UAE Cyber Security Council conducts specialised cyber exercise

The UAE Cyber Security Council today conducted a specialised cyber exercise in collaboration with Immersive, a company specialising in strengthening human-centric cyber resilience.

The exercise comes as part of ongoing efforts to enhance the cyber readiness of government entities across the UAE amid the current regional circumstances, which require sustained vigilance and reinforced preparedness across all cyber domains. These efforts aim to safeguard the nation’s cyber ecosystem from various threats by utilising the latest technologies and tools to prevent potential cyber intrusions or attacks.

During the exercise, the council’s specialised teams, working alongside experts from Immersive, carried out an advanced cyber simulation focused on confronting, containing, and neutralising a potential destructive cyberattack targeting shared government services and critical infrastructure.

The exercise emphasised raising the level of cyber preparedness among all participants by providing a realistic threat environment and simulation that required participants to make key decisions under conditions of real pressure. This approach helps build effective response capabilities before an actual crisis occurs.

The specialised cyber exercise was designed to test best practices under extreme pressure across several key areas, including incident response, threat intelligence, and business continuity management during crises. It also aimed to identify strengths and weaknesses in current procedures, enabling an evaluation of how effective existing plans are in addressing the evolution of attacks — from initial suspicion to full operational disruption. This ultimately strengthens institutional and governmental capabilities to maintain uninterrupted vital operations.

The exercise also underscored the importance of effective communication, particularly in ensuring that incident response policies and procedures are clearly conveyed to all participants. This includes mechanisms for communication, points of contact, and the rapid and confidential exchange of information among relevant entities to ensure smooth information flow during crises and prevent coordination gaps that could hinder rapid response. Teams were tested on their ability to securely and systematically share sensitive data under conditions of escalating pressure.

Nation’s cyber domain

Dr. Mohammed Hamad Al Kuwaiti, Head of Cybersecurity for the UAE Government, affirmed that the council continues its efforts to protect and secure the nation’s cyber domain under all circumstances. He emphasised the council’s ability, in cooperation with all relevant entities, to safeguard the country’s cyber infrastructure and digital assets while strengthening the stability of its institutions in all conditions.
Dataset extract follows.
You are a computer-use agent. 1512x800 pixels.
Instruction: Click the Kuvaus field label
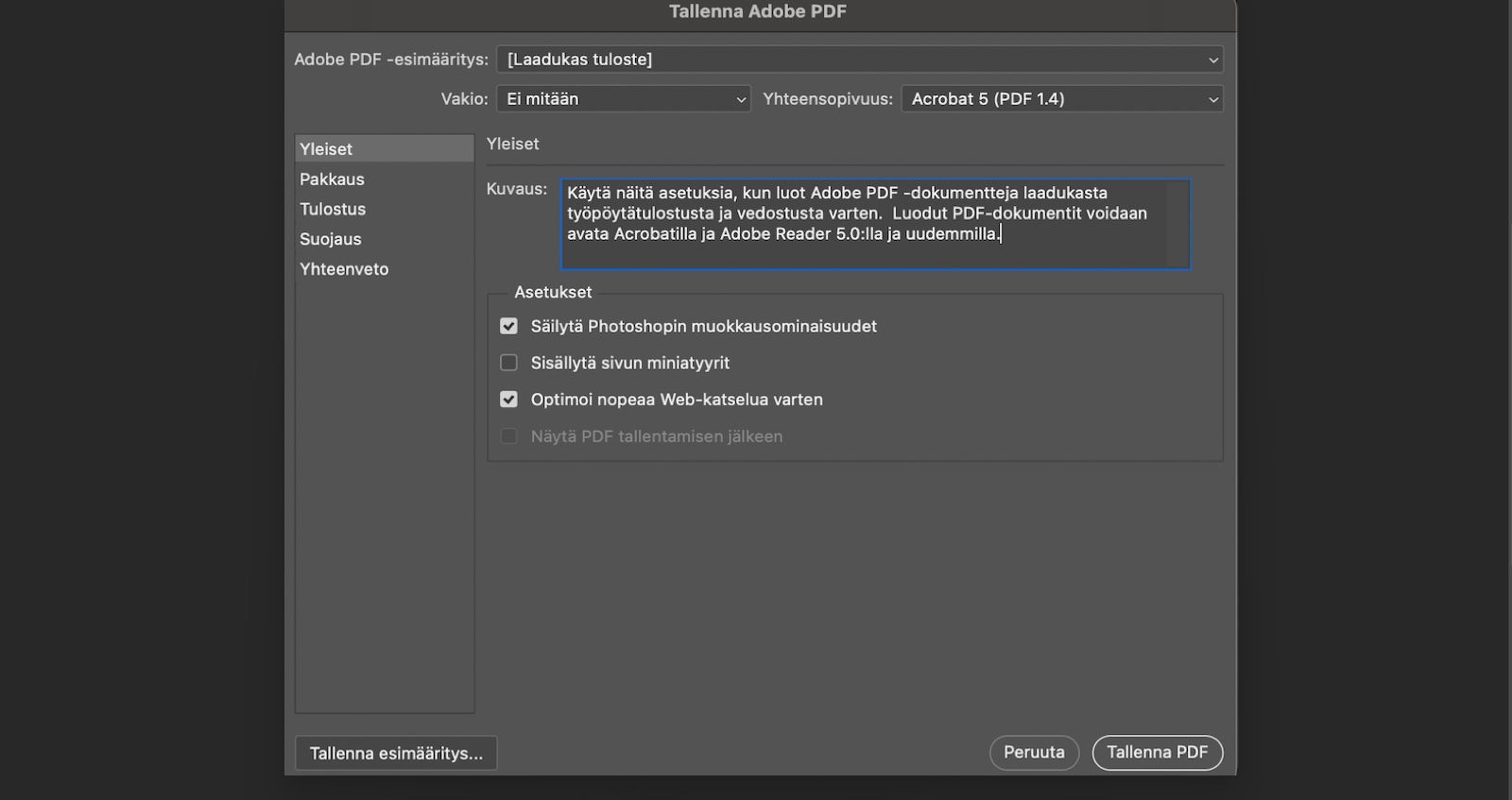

He noted that individuals represent the first line of defence within the cybersecurity ecosystem through digital awareness, which plays a key role in countering cyber threats and attacks. He explained that the cyber exercise aims to assess current capabilities and readiness among relevant entities by identifying gaps and areas for improvement based on data-driven performance analysis during the simulation. Every step and interaction was monitored to extract lessons learned that contribute to developing strategies and enhancing coordination between technical, operational, and leadership functions.

The exercise scenarios developed with Immersive focused on a situation in which a shared services entity serving both the UAE government and critical infrastructure comes under a sophisticated cyberattack attributed to an international actor. The attack begins as suspicious but manageable activity before gradually escalating into a large-scale crisis threatening the continuity of essential operations. This scenario challenges the organization’s ability to understand the nature of the threat, contain it effectively, maintain vital services, and coordinate a coherent strategic response under intense time pressure and incomplete information.

Participants in the scenario were required to continuously assess evolving information and make critical decisions at key moments, while maintaining close coordination between technical, operational, and leadership teams. At the same time, they had to strike a careful balance between immediate incident response and ensuring the continuity of critical services relied upon by government entities and citizens alike.

The exercise featured several key and supporting roles to ensure comprehensive coverage of all aspects of crisis management. The Security Operations Center (SOC) analyst played a primary role in early detection and analysis, while roles were clearly defined to strengthen the overall response to the incident. The Chief Information Security Officer (CISO) assumed a central role in directing policies and strategic decisions, while the business continuity team supported operational efforts. An additional supporting role for the CISO was also included to facilitate coordination across organisational levels.

The exercise relied on a customised crisis simulation model replicating a targeted attack on shared services, with a focus on complex networks and interdependencies between critical systems. This provided a realistic environment to test capabilities under conditions closely resembling real-world scenarios.

The exercise will ultimately produce a comprehensive report identifying vulnerabilities and recommending improvement plans to strengthen national preparedness against evolving cyber threats. It also reflects the UAE’s commitment to building a robust cybersecurity ecosystem capable of protecting government services and critical infrastructure from potential risks, particularly amid the current regional circumstances.